Wait, wait, what’s going on? The bird’s flipping around like, uh, like some kind of cuckoo bird. This is the first curveball that I’m gonna throw at ChatGPT because this was not part of the original design specification. We’re going to ask it to rotate the bird based on whether the bird is moving up or down. Without any hesitation, ChatGPT said, “Sure, you want the bird to tilt up and down? You got it,” and it gave me the code to do so. And now we’ve got this awesome little bird that tilts up and down based on the direction it’s moving, rather than spinning around like a pinwheel. And that brings us on to step number five.

To implement game over and scoring conditions. What I really like about this process is that while ChatGPT is taking care of the code, I get to focus my attention on design work. I get to position text elements on the screen, decide the distance between the pipes, or the exact tuning numbers for how hard the bird flaps its wings. So now we have scoring working, but if you’ll notice, the points are actually incrementing before I get to the pipe. That seems wrong. I actually want the score to increment when the player passes through the gap in the pipes. So we’re going to ask ChatGPT to adjust the code to give us more control over the exact moment in time that the point is awarded to the player.
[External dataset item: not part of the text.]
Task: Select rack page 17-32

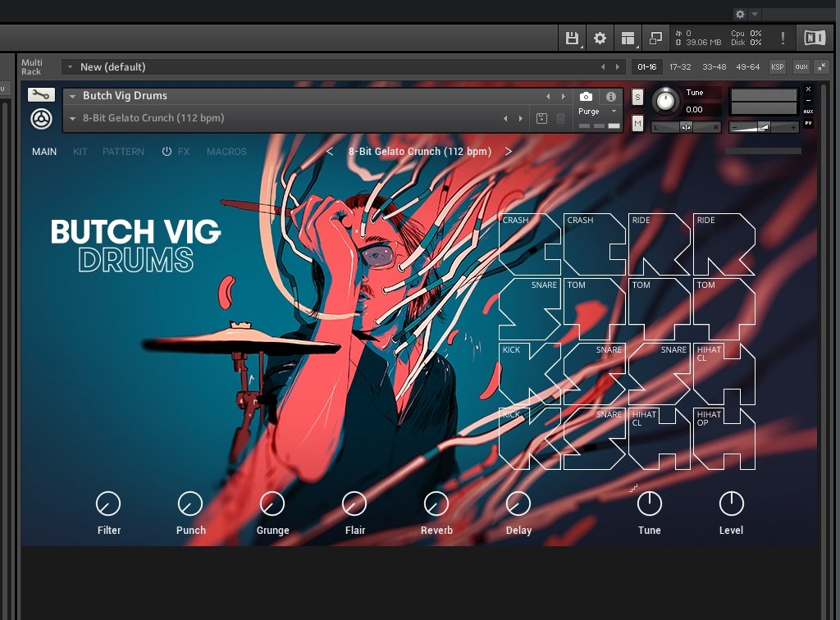Action: point(680,67)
The player now gets points when they actually pass through the pipe. At this point, I realized that we’re missing a ground for the game. The ground in Flappy Bird is really helpful to provide that constant sense of forward movement. Other than the pipes, the ground was not part of the original specification, but I said, “Nope, we’re gonna need it.” I let ChatGPT know that we’re going to be adding a ground to the game, and it gave me step-by-step directions for how to set up a never-ending ground the bird would be able to crash into. And now we have an infinitely long ground along the bottom of the screen, reinforcing that sense of forward movement.

And then move on to step six, which is to have a game over screen come up when the player makes a collision with the pipe or with the ground. Our coding assistant ChatGPT didn’t hesitate to provide us with detailed instructions, as well as all of the code to set up the game over screen. Once again, I was able to focus on the design elements, like deciding what font size and color to use, the sizing of the buttons, and then paste the code that ChatGPT had provided me to make the whole thing work.
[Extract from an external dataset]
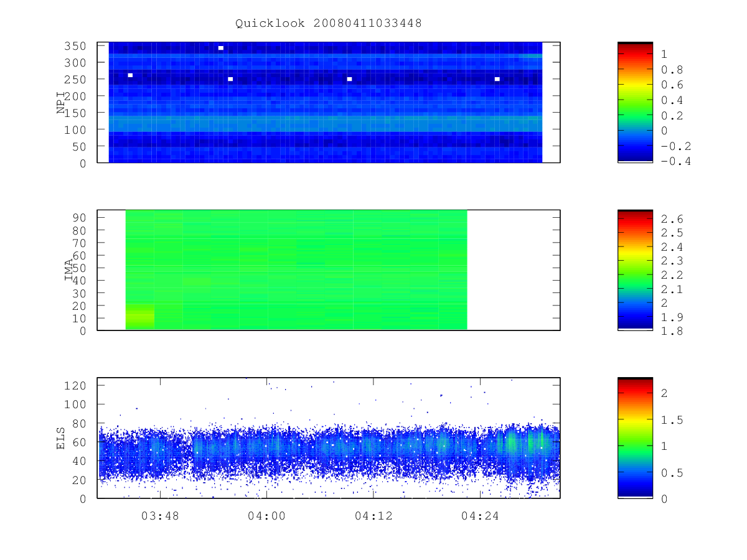
Task: Click the yellow-green patch in IMA plot
Action: (140, 316)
And now we have a proper game over screen. But wait, there’s one problem. After the game over screen pops up, the player input is still being received, which means the bird can jump up after it has fallen to the ground. That’s kind of ridiculous. So, I told ChatGPT that when the game over screen pops up, we need to stop the camera and stop movement so that the player shouldn’t be able to control the bird anymore.
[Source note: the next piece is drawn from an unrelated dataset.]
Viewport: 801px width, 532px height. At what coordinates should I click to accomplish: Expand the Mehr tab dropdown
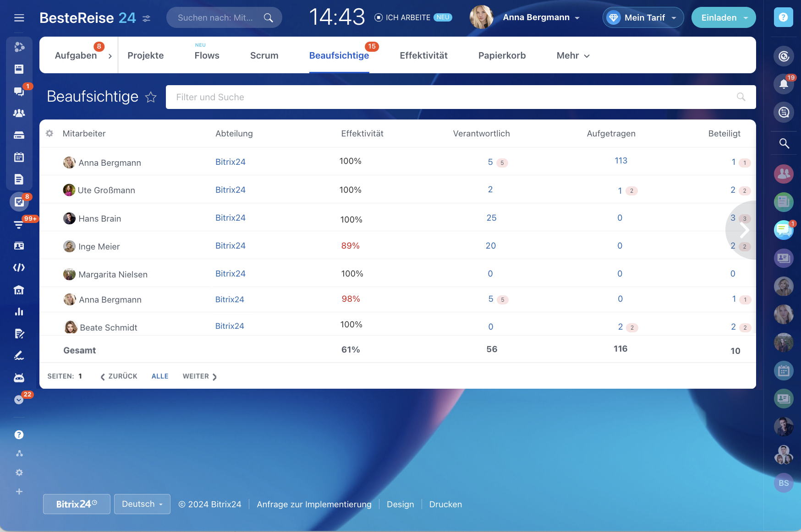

But here’s another mistake ChatGPT made. There was a simple coding error, and the game wouldn’t run at all. I just told ChatGPT that the error existed to see what it would do. Polite as always, it apologized for the error and provided the correction. After following its instructions, we now disable player input when the game over screen is reached.

Now, this is where we’re going to get to our second curveball. We’re going to add a high score system. Let’s see how well ChatGPT adjusts to this brand new request. After we had basically finished all six steps of the original plan, I copy-pasted all the code it had provided me. But watch what happens when I run the game with the new high score code enabled. I scored two points on this Flappy Bird run, but my high score was only listed as zero. ChatGPT wrote all this complicated logic with a simple error. I told ChatGPT I thought the problem was with the add score function, and it replied, “You’re right.” It’s almost like we’re working together. We now have a high score system that works. On this round, I got a high score of nine, and the score is retained between rounds.

So, could somebody with no coding knowledge use ChatGPT to make a game? Probably not yet, but we’re getting there. I’m definitely going to repeat this exercise with more complicated game types on future AI models. So, I hope you’ll join me for that. In the meantime, happy gaming-making!